### Data Set Information:
https://archive.ics.uci.edu/ml/datasets/Bank+Marketing#

The data is related with direct marketing campaigns of a Portuguese banking institution. The marketing campaigns were based on phone calls. Often, more than one contact to the same client was required, in order to access if the product (bank term deposit) would be ('yes') or not ('no') subscribed. 

There are four datasets: 
1) bank-additional-full.csv with all examples (41188) and 20 inputs, ordered by date (from May 2008 to November 2010), very close to the data analyzed in [Moro et al., 2014]
2) bank-additional.csv with 10% of the examples (4119), randomly selected from 1), and 20 inputs.
3) bank-full.csv with all examples and 17 inputs, ordered by date (older version of this dataset with less inputs). 
4) bank.csv with 10% of the examples and 17 inputs, randomly selected from 3 (older version of this dataset with less inputs). 
The smallest datasets are provided to test more computationally demanding machine learning algorithms (e.g., SVM). 

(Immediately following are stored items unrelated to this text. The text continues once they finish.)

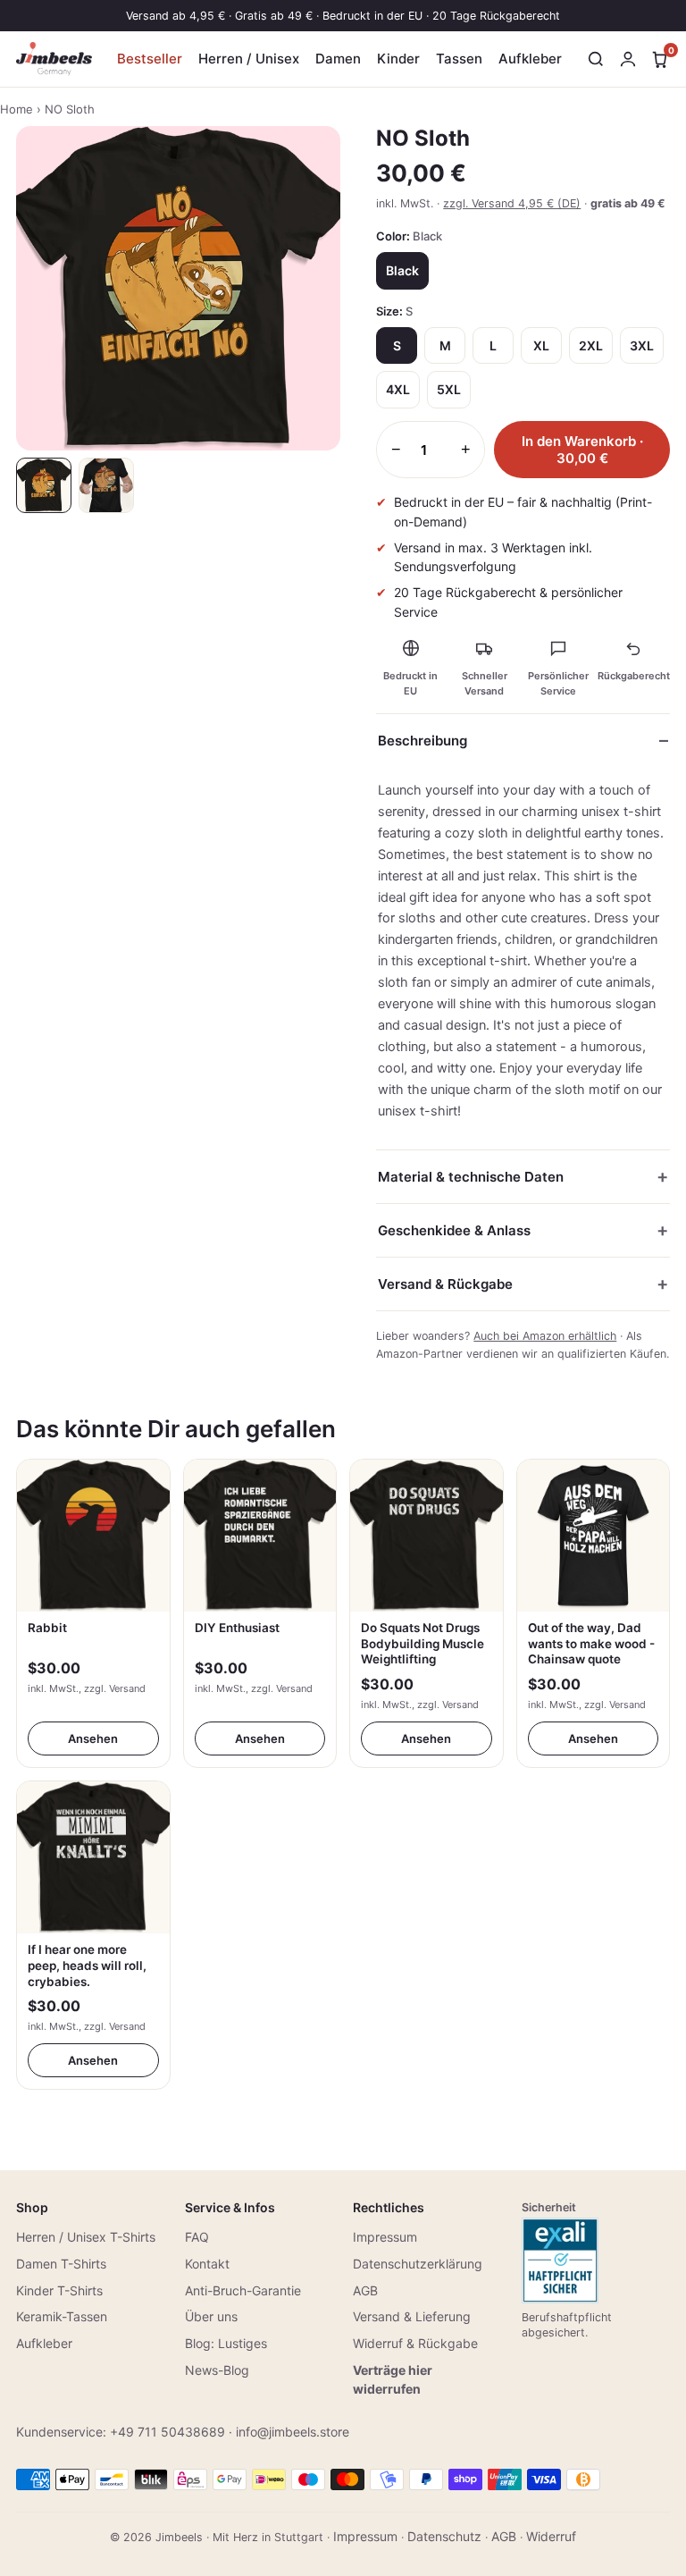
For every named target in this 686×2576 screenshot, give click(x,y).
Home (16, 109)
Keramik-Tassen (61, 2316)
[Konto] (628, 59)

The classification goal is to predict if the client will subscribe (yes/no) a term deposit (variable y).


Attribute Information:

Input variables:
* Bank client data:
* 1 - age (numeric)
* 2 - job : type of job (categorical: 'admin.','blue-collar','entrepreneur','housemaid','management','retired','self-employed','services','student','technician','unemployed','unknown')
* 3 - marital : marital status (categorical: 'divorced','married','single','unknown'; note: 'divorced' means divorced or widowed)
* 4 - education (categorical: 'basic.4y','basic.6y','basic.9y','high.school','illiterate','professional.course','university.degree','unknown')
* 5 - default: has credit in default? (categorical: 'no','yes','unknown')
* 6 - housing: has housing loan? (categorical: 'no','yes','unknown')
* 7 - loan: has personal loan? (categorical: 'no','yes','unknown')
* Related with the last contact of the current campaign:
* 8 - contact: contact communication type (categorical: 'cellular','telephone') 
* 9 - month: last contact month of year (categorical: 'jan', 'feb', 'mar', ..., 'nov', 'dec')
* 10 - day_of_week: last contact day of the week (categorical: 'mon','tue','wed','thu','fri')
* 11 - duration: last contact duration, in seconds (numeric). Important note: this attribute highly affects the output target (e.g., if duration=0 then y='no'). Yet, the duration is not known before a call is performed. Also, after the end of the call y is obviously known. Thus, this input should only be included for benchmark purposes and should be discarded if the intention is to have a realistic predictive model.
* Other attributes:
v12 - campaign: number of contacts performed during this campaign and for this client (numeric, includes last contact)
* 13 - pdays: number of days that passed by after the client was last contacted from a previous campaign (numeric; 999 means client was not previously contacted)
* 14 - previous: number of contacts performed before this campaign and for this client (numeric)
* 15 - poutcome: outcome of the previous marketing campaign (categorical: 'failure','nonexistent','success')
* Social and economic context attributes
* 16 - emp.var.rate: employment variation rate - quarterly indicator (numeric)
* 17 - cons.price.idx: consumer price index - monthly indicator (numeric) 
* 18 - cons.conf.idx: consumer confidence index - monthly indicator (numeric) 
* 19 - euribor3m: euribor 3 month rate - daily indicator (numeric)
* 20 - nr.employed: number of employees - quarterly indicator (numeric)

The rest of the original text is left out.